A Vow for Speaking with Civility

It seems all too common now for us to accuse each other of being stupid, crazy, or evil simply for holding different views on just about anything. Of course, the language can be much fouler and more abusive than these simple terms. This practice is especially disturbing in confrontations over religion and politics, where our most intelligent, best educated, wisest, most insightful, and most creative minds have always come to a broad range of differing possibilities and conclusions. 

We often try to excuse this behavior by saying we don’t really mean it. We say it’s just a way to get our points across, yet we feel proud and powerful when it silences others or drives them to distraction. We say people shouldn’t be so sensitive, and then blame them for becoming upset by words we secretly hoped would be upsetting.
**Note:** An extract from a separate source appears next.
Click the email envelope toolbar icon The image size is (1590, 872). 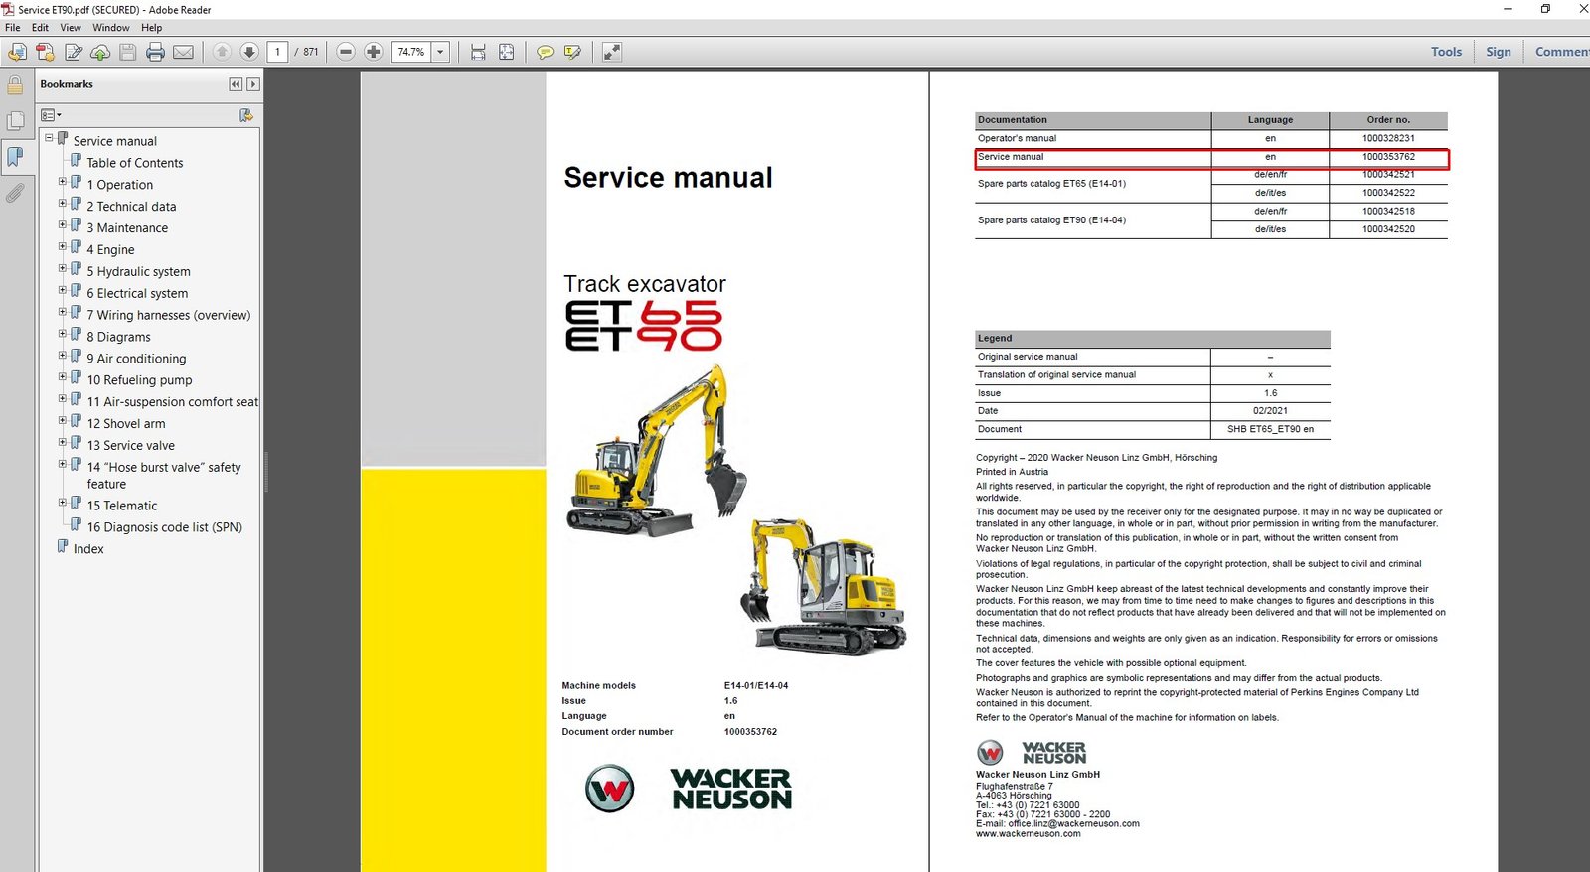pyautogui.click(x=183, y=52)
Moreover, when we find ourselves in an all-out battle of insults, we accuse the other side of being irrational, obnoxious, bigoted, and dangerous.

Do we realize what we are doing to each other and to ourselves when we speak this way? Such attitudes increasingly erode our ability to talk with each other about anything truly meaningful. In turn, our ability to live together in peace, liberty, and well-being also erodes.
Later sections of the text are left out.